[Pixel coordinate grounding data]
☆ ☆ ☆ ☆ ☆
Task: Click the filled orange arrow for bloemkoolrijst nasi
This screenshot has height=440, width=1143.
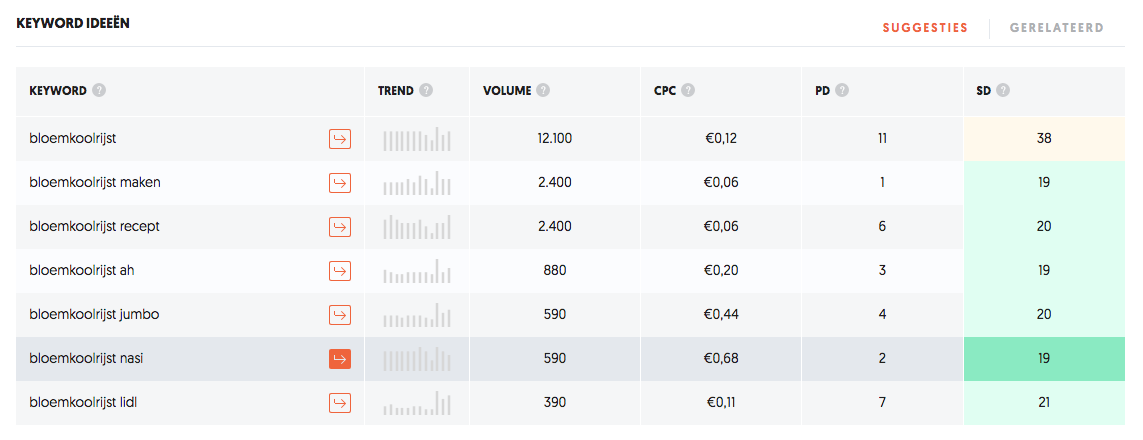Action: (340, 359)
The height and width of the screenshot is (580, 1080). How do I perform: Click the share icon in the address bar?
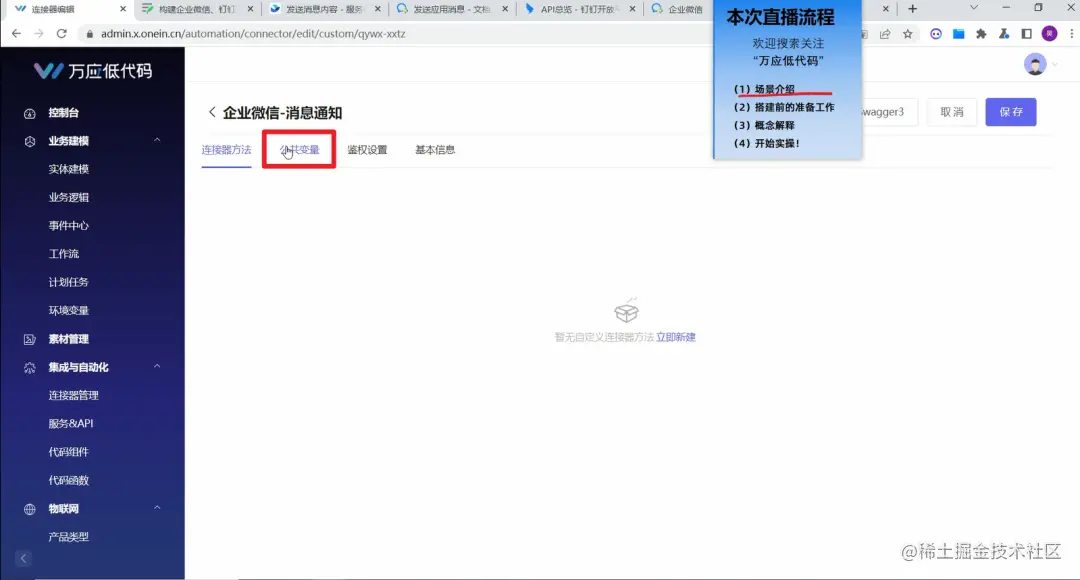(885, 33)
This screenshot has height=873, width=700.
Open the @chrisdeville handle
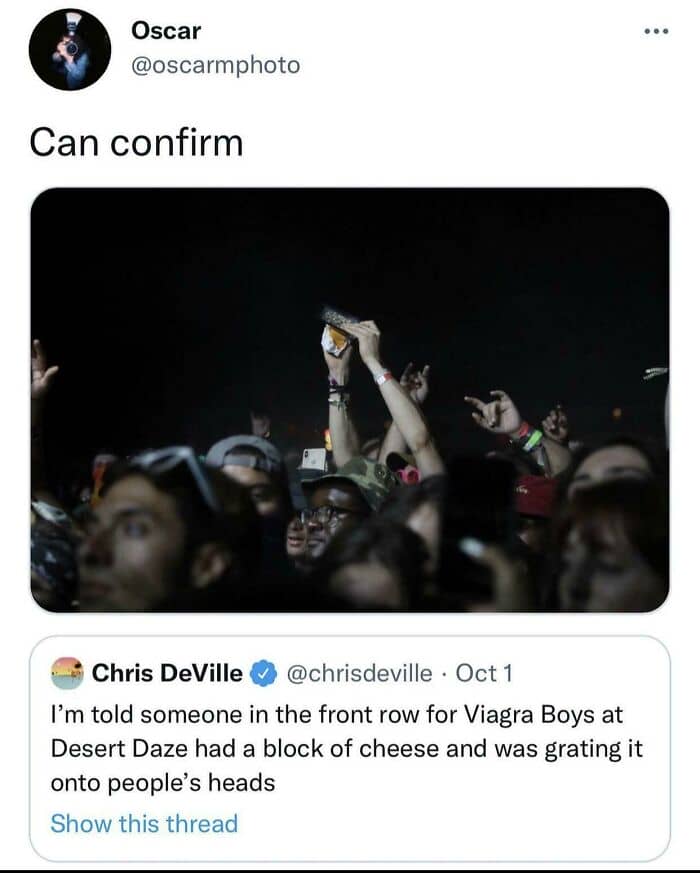click(362, 674)
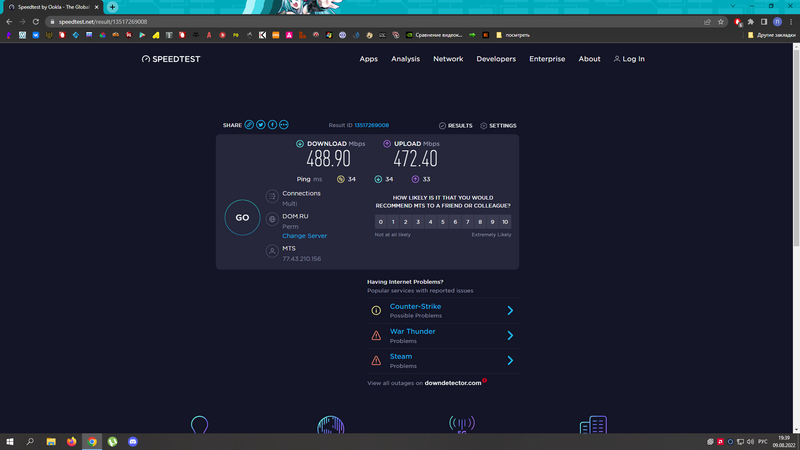This screenshot has height=450, width=800.
Task: Share the result on Facebook
Action: coord(272,125)
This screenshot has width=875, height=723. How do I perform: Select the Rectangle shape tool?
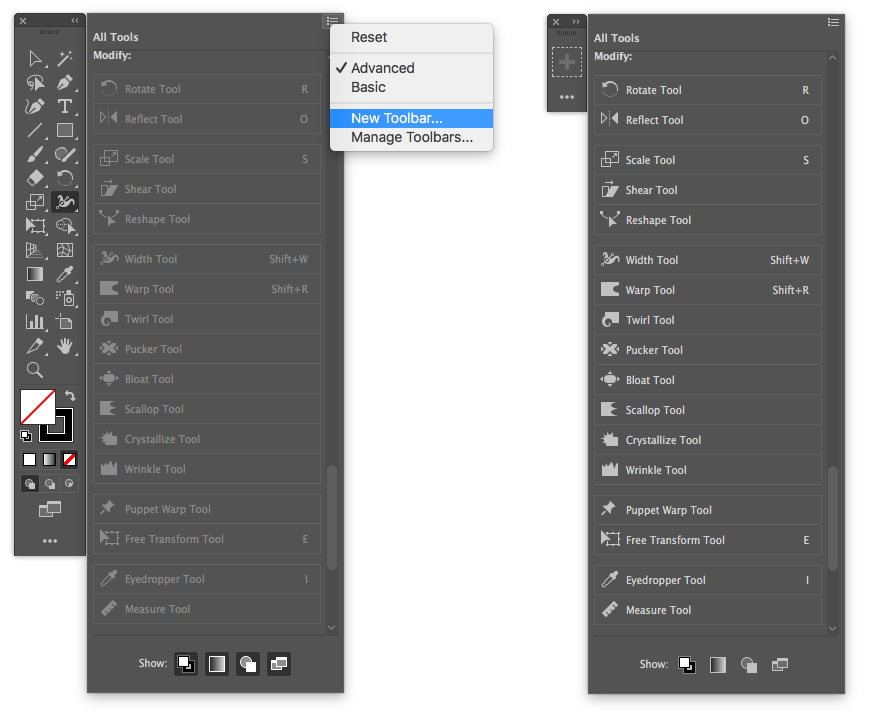point(65,130)
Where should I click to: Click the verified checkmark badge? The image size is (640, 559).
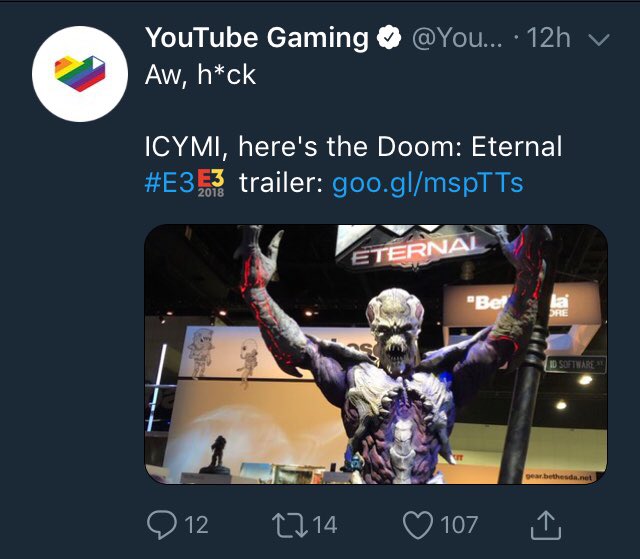(388, 38)
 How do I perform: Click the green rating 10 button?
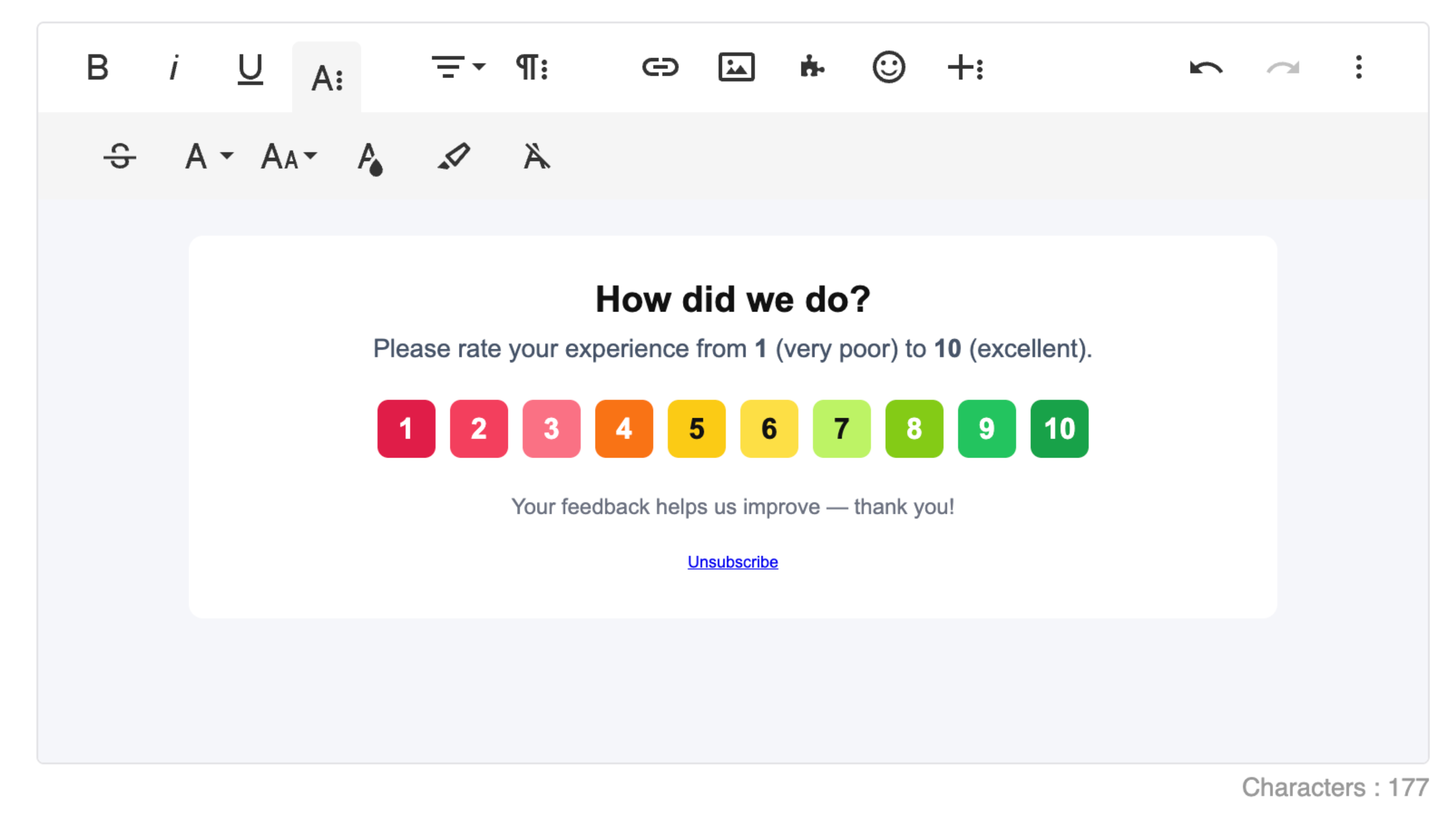(1059, 429)
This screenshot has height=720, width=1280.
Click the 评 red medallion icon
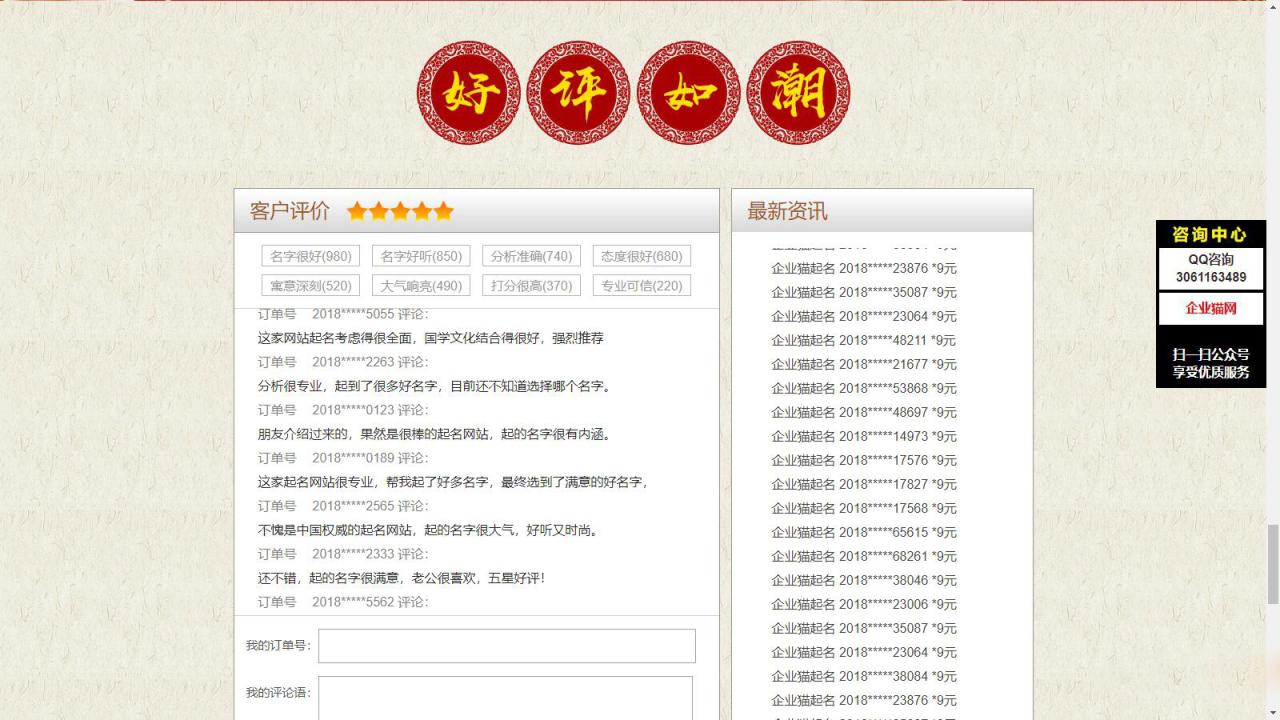(577, 92)
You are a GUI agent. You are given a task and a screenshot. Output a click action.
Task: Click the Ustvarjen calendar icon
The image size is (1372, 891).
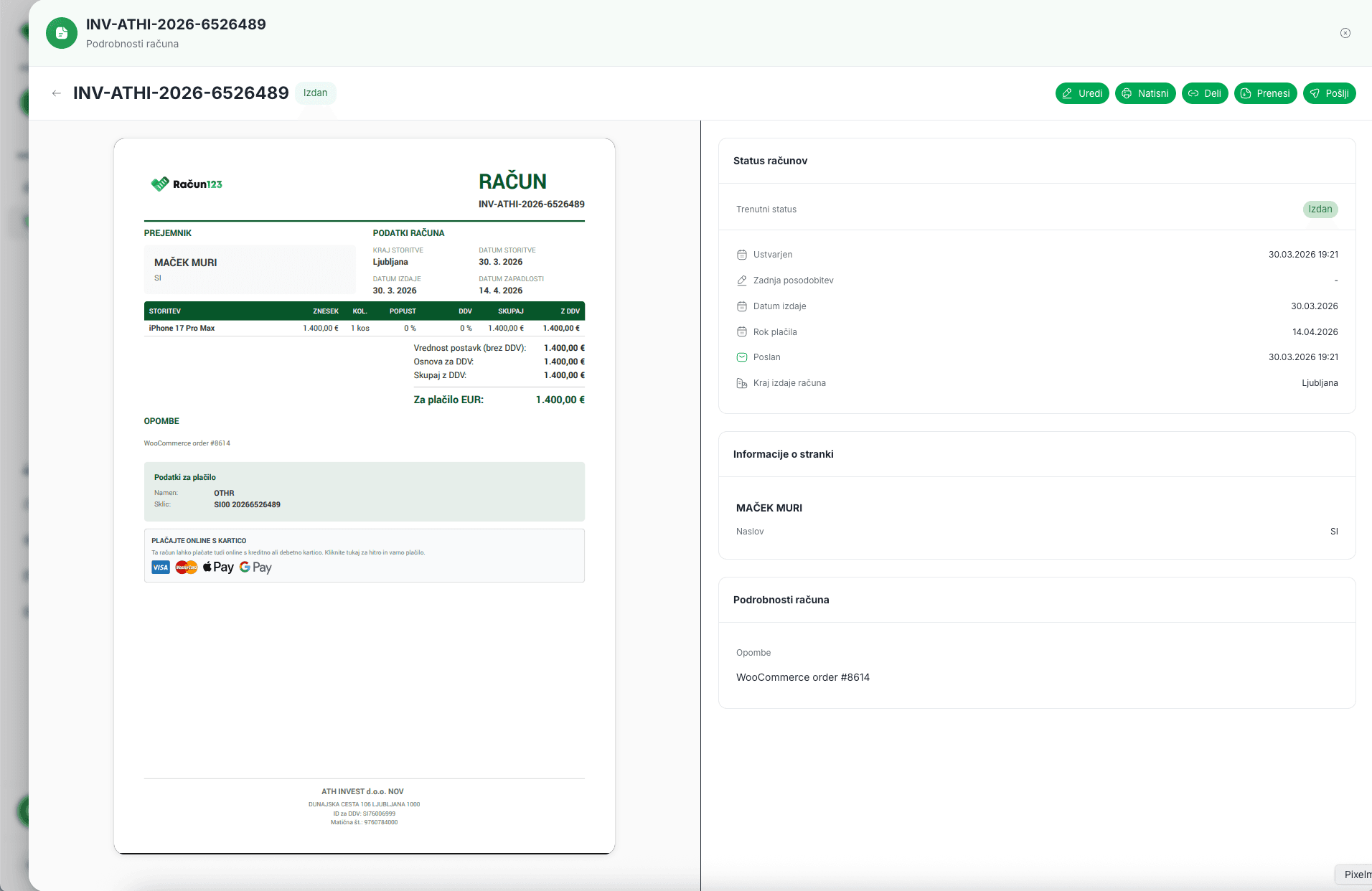coord(742,255)
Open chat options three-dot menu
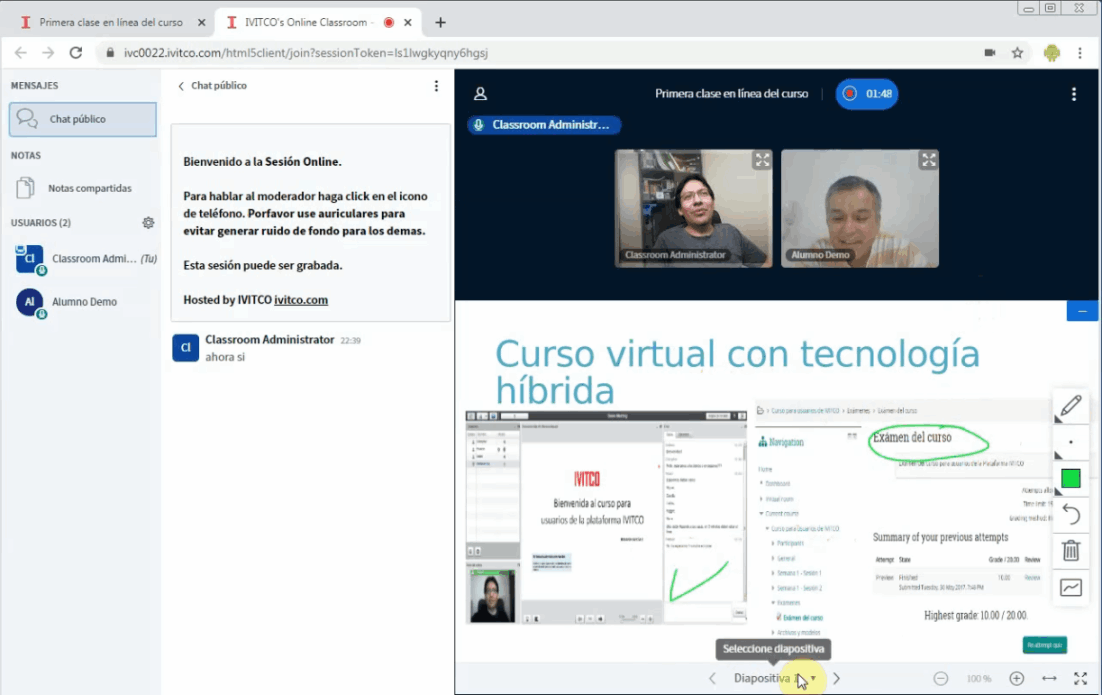This screenshot has width=1102, height=695. pos(436,86)
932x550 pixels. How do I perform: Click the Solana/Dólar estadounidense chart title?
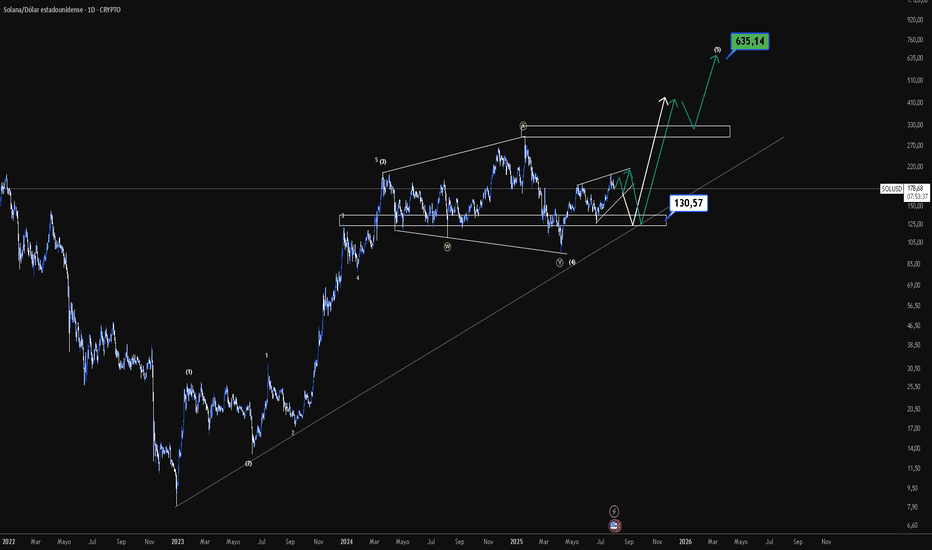pyautogui.click(x=62, y=10)
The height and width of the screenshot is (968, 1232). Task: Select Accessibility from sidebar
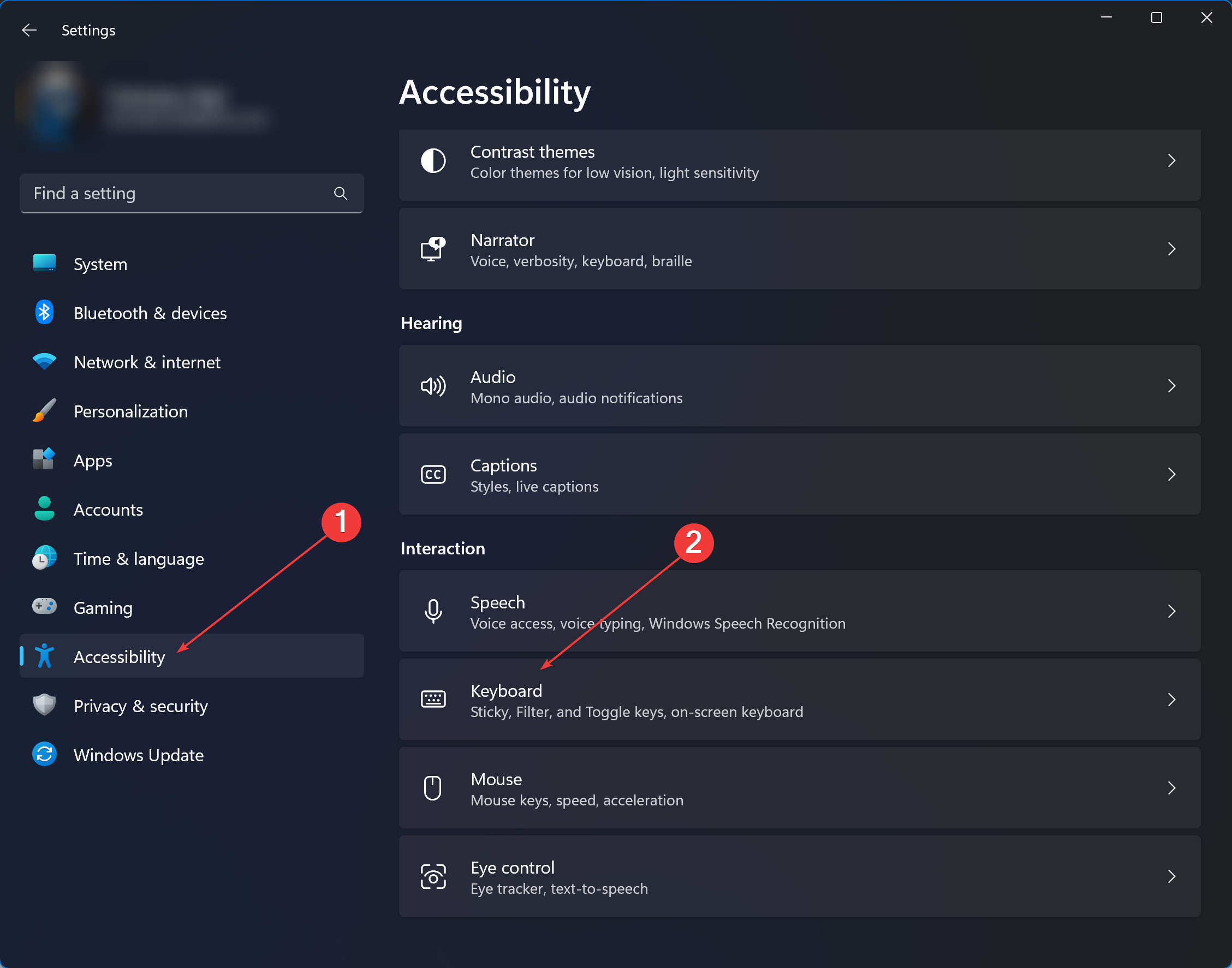pyautogui.click(x=119, y=656)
☆ ☆ ☆ ☆ ☆
Whatever pictures the entries contain, omit them, and write the rest out exactly.

Task: Click the filled orange arrow for bloemkoolrijst nasi
This screenshot has height=440, width=1143.
Action: (340, 359)
The height and width of the screenshot is (580, 1080). How do I perform: Click the share icon in the address bar?
(885, 33)
This screenshot has height=873, width=700.
Open the @chrisdeville handle
click(362, 674)
This screenshot has height=450, width=800.
Task: Share the result on Facebook
Action: coord(272,125)
This screenshot has width=875, height=723. How do I perform: Select the Rectangle shape tool?
point(65,130)
Where should I click to: Click the verified checkmark badge? The image size is (640, 559).
(388, 38)
 How do I perform: Click the green rating 10 button?
(1059, 429)
This screenshot has height=720, width=1280.
Click the 评 red medallion icon
(577, 92)
You are a GUI agent. You are given a task and a screenshot. Output a click action.
Task: Click the Ustvarjen calendar icon
The image size is (1372, 891).
coord(742,255)
Open chat options three-dot menu
This screenshot has width=1102, height=695. pos(436,86)
932x550 pixels. How do I perform: Click the Solana/Dólar estadounidense chart title?
pyautogui.click(x=62, y=10)
The height and width of the screenshot is (968, 1232). Task: Select Accessibility from sidebar
pyautogui.click(x=119, y=656)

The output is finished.